Topical items and views on the impact of digitisation on publishing and its content and the issues that make the news. This blog follows the report 'Brave New World', (http://www.ewidgetsonline.com/vcil/bravenewworld.html ), published by the Booksellers Association of the UK and Ireland and authored by Martyn Daniels. The views and comments expressed are those of the author.
Thursday, March 31, 2011
Will Kinect Be Bigger Than Tablets?
Speaking at a lunch held in Sydney by the Committee for Economic Development of Australia (CEDA), Microsoft ‘s chief research and strategy officer Craig Mundie, has predicted the death of tablets and claims that their existence will be short lived as they get squeezed by the ever decreasing gap between smartphones and laptops. He said, "I think there's an important distinction - and frankly one we didn't jump on at Microsoft fast enough - between mobile and portable,"
So is he right or wrong and is it merely a push to get PR or a genuine vision of change?

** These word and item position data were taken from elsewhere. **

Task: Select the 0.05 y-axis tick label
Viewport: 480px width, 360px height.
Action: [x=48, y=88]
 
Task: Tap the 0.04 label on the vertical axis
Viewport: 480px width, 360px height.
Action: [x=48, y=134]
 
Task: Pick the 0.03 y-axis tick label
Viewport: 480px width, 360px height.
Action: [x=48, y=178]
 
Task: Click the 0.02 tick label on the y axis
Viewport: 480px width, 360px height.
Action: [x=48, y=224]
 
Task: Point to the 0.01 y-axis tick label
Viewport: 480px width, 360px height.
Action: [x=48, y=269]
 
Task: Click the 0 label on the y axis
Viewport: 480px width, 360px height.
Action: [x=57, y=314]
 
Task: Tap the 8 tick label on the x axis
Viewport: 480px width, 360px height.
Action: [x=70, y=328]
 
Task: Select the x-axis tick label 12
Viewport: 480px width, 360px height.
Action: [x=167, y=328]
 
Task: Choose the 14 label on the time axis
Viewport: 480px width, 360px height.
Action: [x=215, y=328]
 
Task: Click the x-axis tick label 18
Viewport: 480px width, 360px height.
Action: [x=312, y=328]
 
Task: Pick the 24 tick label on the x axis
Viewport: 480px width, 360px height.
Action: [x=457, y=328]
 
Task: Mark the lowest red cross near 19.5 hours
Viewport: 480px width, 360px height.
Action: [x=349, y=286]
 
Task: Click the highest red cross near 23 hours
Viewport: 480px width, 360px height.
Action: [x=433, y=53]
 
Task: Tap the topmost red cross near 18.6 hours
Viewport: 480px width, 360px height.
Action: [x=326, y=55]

What we do know is that the tablet is consumer market’s hot device today, but that means little as technology can change so fast. We know Miscrosoft is working to get their own tablet OS out this year but that they pulled the plug on their own Courier tablet last year.
Mundie admitted Microsoft’s failings but that they are determined to go after the smartphone market and even envisages a phone that beams light directly into your retina so you can view HDTV.
As for desktops, Mundie predicted, " the successor to the desktop is the room, that instead of thinking that the computer is just something on the desk that you go and sit in front of, (in the) future basically the whole room is the computer and you go in it."
Mundie discussed the Xbox 360 Kinect motion-sensing accessory will be be soon offered for the PC. This could be very interesting as it starts to free the computer interface and make in more intuitive using gestures and voice commands, or what Mundie calls this the "natural user interface". This could revolutionise many aspects of technology and human interface such as teaching, healthcare etc. This by itself could change the way we look at and interface with technology and even support some of the thinking expressed by Mundie re tablets.
Mundie predicts that within five years computers and televisions would be sold with Kinect sensors built in.